- [TASK GOAL]:
Nothing in the entries may be altered; copy them in full.

── RECORDS SHOWN

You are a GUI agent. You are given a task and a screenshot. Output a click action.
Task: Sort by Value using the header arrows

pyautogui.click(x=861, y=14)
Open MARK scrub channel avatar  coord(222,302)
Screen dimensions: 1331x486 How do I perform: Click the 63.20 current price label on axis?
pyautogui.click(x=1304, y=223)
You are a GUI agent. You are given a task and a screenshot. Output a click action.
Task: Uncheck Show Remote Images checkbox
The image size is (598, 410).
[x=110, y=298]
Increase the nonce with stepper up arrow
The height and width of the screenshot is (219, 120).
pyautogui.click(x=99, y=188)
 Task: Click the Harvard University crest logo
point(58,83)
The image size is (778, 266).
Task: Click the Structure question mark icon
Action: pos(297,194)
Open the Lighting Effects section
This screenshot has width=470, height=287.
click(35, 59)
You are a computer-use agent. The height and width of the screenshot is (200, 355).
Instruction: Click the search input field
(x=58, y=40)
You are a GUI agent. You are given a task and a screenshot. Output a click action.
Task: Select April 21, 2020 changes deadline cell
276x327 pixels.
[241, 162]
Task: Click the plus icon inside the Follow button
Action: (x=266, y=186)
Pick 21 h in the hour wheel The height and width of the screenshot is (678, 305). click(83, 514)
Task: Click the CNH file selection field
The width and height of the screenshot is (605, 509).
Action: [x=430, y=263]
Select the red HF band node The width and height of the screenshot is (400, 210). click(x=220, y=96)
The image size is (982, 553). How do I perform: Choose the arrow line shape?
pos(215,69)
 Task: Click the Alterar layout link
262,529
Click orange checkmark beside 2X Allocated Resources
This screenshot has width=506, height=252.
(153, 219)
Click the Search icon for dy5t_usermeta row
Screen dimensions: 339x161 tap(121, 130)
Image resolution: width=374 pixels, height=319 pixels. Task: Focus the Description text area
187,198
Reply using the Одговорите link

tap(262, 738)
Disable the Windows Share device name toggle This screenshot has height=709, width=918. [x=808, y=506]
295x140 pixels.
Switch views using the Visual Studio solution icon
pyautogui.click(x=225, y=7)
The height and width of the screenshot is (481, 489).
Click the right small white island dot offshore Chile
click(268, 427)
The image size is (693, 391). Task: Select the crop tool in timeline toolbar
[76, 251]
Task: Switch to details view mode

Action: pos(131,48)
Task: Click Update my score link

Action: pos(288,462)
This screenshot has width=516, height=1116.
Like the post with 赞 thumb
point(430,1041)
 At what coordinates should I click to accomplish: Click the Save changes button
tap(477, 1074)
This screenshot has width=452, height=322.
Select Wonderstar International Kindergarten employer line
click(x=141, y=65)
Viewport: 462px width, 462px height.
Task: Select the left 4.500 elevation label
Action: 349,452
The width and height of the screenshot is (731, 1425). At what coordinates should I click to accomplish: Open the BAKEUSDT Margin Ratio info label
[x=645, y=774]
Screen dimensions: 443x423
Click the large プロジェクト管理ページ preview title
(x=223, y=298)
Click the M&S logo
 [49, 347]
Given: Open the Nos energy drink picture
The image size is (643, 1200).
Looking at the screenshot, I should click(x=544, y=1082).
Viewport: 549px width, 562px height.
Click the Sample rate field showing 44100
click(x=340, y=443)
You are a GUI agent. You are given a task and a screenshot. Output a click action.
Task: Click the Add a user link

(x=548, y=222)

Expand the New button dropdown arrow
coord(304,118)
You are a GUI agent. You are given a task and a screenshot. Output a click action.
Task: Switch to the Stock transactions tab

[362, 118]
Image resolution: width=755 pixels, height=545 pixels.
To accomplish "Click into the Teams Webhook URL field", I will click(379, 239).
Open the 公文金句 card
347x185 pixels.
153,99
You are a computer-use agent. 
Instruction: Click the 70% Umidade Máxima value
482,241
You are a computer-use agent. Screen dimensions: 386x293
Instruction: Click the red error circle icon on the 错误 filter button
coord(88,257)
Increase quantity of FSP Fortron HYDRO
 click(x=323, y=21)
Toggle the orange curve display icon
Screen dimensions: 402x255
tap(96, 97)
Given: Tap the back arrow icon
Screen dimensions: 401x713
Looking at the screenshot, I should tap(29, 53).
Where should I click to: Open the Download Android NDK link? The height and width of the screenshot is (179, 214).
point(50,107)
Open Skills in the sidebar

────

- [YOUR SOLUTION]:
You are a GUI agent. You are given a task and a screenshot. Output a click action.
Task: Sort by Value using the header arrows

pyautogui.click(x=861, y=14)
Open MARK scrub channel avatar  coord(222,302)
Screen dimensions: 1331x486 How do I perform: Click the 63.20 current price label on axis?
pyautogui.click(x=1304, y=223)
You are a GUI agent. You are given a task and a screenshot. Output a click action.
Task: Uncheck Show Remote Images checkbox
The image size is (598, 410).
[x=110, y=298]
Increase the nonce with stepper up arrow
The height and width of the screenshot is (219, 120).
pyautogui.click(x=99, y=188)
 Task: Click the Harvard University crest logo
point(58,83)
The image size is (778, 266).
Task: Click the Structure question mark icon
Action: pos(297,194)
Open the Lighting Effects section
This screenshot has width=470, height=287.
click(35, 59)
You are a computer-use agent. The height and width of the screenshot is (200, 355).
Instruction: Click the search input field
(x=58, y=40)
You are a GUI agent. You are given a task and a screenshot. Output a click action.
Task: Select April 21, 2020 changes deadline cell
276x327 pixels.
[241, 162]
Task: Click the plus icon inside the Follow button
Action: (x=266, y=186)
Pick 21 h in the hour wheel The height and width of the screenshot is (678, 305). click(83, 514)
Task: Click the CNH file selection field
The width and height of the screenshot is (605, 509).
Action: [x=430, y=263]
Select the red HF band node The width and height of the screenshot is (400, 210). click(x=220, y=96)
The image size is (982, 553). How do I perform: Choose the arrow line shape?
pos(215,69)
 Task: Click the Alterar layout link
262,529
Click orange checkmark beside 2X Allocated Resources
This screenshot has width=506, height=252.
(153, 219)
Click the Search icon for dy5t_usermeta row
Screen dimensions: 339x161 tap(121, 130)
Image resolution: width=374 pixels, height=319 pixels. Task: Focus the Description text area
187,198
Reply using the Одговорите link

tap(262, 738)
Disable the Windows Share device name toggle This screenshot has height=709, width=918. [x=808, y=506]
295x140 pixels.
Switch views using the Visual Studio solution icon
pyautogui.click(x=225, y=7)
The height and width of the screenshot is (481, 489).
Click the right small white island dot offshore Chile
click(268, 427)
The image size is (693, 391). Task: Select the crop tool in timeline toolbar
[76, 251]
Task: Switch to details view mode

Action: pos(131,48)
Task: Click Update my score link

Action: pos(288,462)
This screenshot has width=516, height=1116.
Like the post with 赞 thumb
point(430,1041)
 At what coordinates should I click to accomplish: Click the Save changes button
tap(477, 1074)
This screenshot has width=452, height=322.
Select Wonderstar International Kindergarten employer line
click(x=141, y=65)
Viewport: 462px width, 462px height.
Task: Select the left 4.500 elevation label
Action: 349,452
The width and height of the screenshot is (731, 1425). At what coordinates should I click to accomplish: Open the BAKEUSDT Margin Ratio info label
[x=645, y=774]
Screen dimensions: 443x423
Click the large プロジェクト管理ページ preview title
(x=223, y=298)
Click the M&S logo
 [49, 347]
Given: Open the Nos energy drink picture
The image size is (643, 1200).
Looking at the screenshot, I should click(x=544, y=1082).
Viewport: 549px width, 562px height.
Click the Sample rate field showing 44100
click(x=340, y=443)
You are a GUI agent. You are given a task and a screenshot. Output a click action.
Task: Click the Add a user link

(x=548, y=222)

Expand the New button dropdown arrow
coord(304,118)
You are a GUI agent. You are given a task and a screenshot. Output a click action.
Task: Switch to the Stock transactions tab

[362, 118]
Image resolution: width=755 pixels, height=545 pixels.
To accomplish "Click into the Teams Webhook URL field", I will click(379, 239).
Open the 公文金句 card
347x185 pixels.
153,99
You are a computer-use agent. 
Instruction: Click the 70% Umidade Máxima value
482,241
You are a computer-use agent. Screen dimensions: 386x293
Instruction: Click the red error circle icon on the 错误 filter button
coord(88,257)
Increase quantity of FSP Fortron HYDRO
 click(x=323, y=21)
Toggle the orange curve display icon
Screen dimensions: 402x255
tap(96, 97)
Given: Tap the back arrow icon
Screen dimensions: 401x713
Looking at the screenshot, I should tap(29, 53).
Where should I click to: Open the Download Android NDK link? The height and width of the screenshot is (179, 214).
point(50,107)
Open Skills in the sidebar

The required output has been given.